[Source document]
+++
Physicians are apparently getting the message: Using atypical antipsychotic medications to treat dementia, against U.S. Food and Drug Administration (FDA) recommendations, can be a really bad idea.
According to a report in the February issue of Archives of General Psychiatry, prescriptions for these drugs (which include Seroquel, Abilify, Risperdal and others) significantly declined after the FDA warned that their off-label use in the treatment of dementia in older adults was linked to more deaths.
The report states, “In 2001, more than 70 percent of U.S. atypical antipsychotic prescriptions were written for off-label indications such as dementia. Atypical antipsychotics accounted for 82 percent of antipsychotic prescriptions written for older patients in Canada in 2002.”
An “off-label” indication is one that has not been specifically tested or approved by the FDA for a given medication. Any doctor is free to prescribe any medication they deem appropriate for any indication, once a medication has been approved for any use by the FDA.
Atypical antipsychotics were first approved for use in the U.S. for the treatment of schizophrenia. They have never been approved for use in the treatment of dementia.
+++
[Explore the material]
a - In the article on antipsychotic prescriptions for dementia, why were physicians able to prescribe atypical antipsychotics for dementia even though the drugs were never approved for that use? Answer in one to three sentences.
b - Answer these questions using the article on antipsychotic prescriptions for dementia:
(i) Which publication carried the report, and in which issue?
(ii) In 2001, what share of U.S. atypical antipsychotic prescriptions were written for off-label indications?
(iii) For what condition were atypical antipsychotics first approved in the U.S.?
c - Continue the article on antipsychotic prescriptions for dementia from its last sentence.

[Data to examine]
+++
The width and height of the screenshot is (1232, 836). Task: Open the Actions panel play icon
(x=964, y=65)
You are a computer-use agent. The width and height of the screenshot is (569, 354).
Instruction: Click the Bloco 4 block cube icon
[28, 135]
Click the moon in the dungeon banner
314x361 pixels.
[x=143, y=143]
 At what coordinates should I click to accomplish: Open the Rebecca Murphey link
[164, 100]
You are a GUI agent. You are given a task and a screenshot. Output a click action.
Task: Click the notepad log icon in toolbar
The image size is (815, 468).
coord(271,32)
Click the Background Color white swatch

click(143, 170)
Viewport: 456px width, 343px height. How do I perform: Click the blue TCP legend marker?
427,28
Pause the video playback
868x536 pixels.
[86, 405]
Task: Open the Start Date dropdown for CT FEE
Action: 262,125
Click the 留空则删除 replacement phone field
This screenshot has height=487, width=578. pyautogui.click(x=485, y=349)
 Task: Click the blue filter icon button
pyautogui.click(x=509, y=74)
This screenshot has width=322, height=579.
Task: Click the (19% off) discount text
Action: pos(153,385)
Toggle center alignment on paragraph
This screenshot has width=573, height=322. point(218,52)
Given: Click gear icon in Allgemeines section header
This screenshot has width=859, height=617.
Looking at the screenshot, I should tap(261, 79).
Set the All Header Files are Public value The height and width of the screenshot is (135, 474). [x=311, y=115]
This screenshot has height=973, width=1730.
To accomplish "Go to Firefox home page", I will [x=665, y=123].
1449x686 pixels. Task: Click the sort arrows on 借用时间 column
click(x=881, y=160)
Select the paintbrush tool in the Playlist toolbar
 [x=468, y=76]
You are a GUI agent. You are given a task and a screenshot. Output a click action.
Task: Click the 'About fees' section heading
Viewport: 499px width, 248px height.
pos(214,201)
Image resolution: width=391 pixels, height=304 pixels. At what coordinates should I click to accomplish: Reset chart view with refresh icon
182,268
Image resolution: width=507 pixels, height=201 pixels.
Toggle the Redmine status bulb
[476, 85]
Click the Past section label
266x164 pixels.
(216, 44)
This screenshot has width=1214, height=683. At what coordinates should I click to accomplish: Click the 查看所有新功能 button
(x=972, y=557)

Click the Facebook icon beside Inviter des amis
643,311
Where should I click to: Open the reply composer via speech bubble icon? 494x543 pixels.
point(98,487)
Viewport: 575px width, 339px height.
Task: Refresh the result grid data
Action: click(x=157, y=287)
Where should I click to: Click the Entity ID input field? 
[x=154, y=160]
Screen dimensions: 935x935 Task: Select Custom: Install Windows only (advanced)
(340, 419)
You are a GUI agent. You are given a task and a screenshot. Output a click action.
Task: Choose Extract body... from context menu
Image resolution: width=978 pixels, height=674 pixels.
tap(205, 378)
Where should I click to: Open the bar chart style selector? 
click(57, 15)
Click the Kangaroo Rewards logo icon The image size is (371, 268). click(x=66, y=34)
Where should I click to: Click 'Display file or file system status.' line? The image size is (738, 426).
+++
[Exercise responses]
a - Once the FDA has approved a medication for any use, a doctor may prescribe it for any indication the doctor considers appropriate. Atypical antipsychotics were approved in the U.S. for schizophrenia, so physicians could prescribe them off-label for dementia.

b -
(i) The report appeared in the February issue of Archives of General Psychiatry.
(ii) More than 70 percent.
(iii) Schizophrenia.

c -
“In 2005, the Food and Drug Administration (FDA) issued a black box warning [the strongest warning possible] that stated, ‘Treatment of behavioral disorders in elderly patients with dementia with atypical antipsychotic medications is associated with increased mortality,” the report stated.
To examine changes in the use of atypical and conventional antipsychotic medications for treatment in patients with dementia, Helen C. Kales, M.D., of the University of Michigan, Ann Arbor, and colleagues reviewed data from more than 250,000 patients with dementia.
Atypical antipsychotic medications are second generation medications, while conventional antipsychotics are considered first generation. Both kinds of medications have significant side effects for many people who take them.
Data were collected from the national Veterans Affairs (VA) registries maintained by the Serious Mental Illness Treatment, Research and Evaluation Center in Ann Arbor, Mich., for veterans age 65 or older who received a dementia diagnosis between April 1999 and September 2007.
The overall study period was divided into three sections: no warning (1999-2003), early warning (2003-2005) and black box warning (2005-2007).
At the beginning of the study, 17.7 percent of patients with dementia were using atypical or conventional antipsychotics. Overall antipsychotic use began to decline during the no warning period.
However, use of atypical antipsychotics increased during the no-warning period, began to decline during the early-warning stage and more sharply declined during the black box warning period.
By 2007, overall use of antipsychotics for treatment leveled off at 12 percent of all patients with dementia.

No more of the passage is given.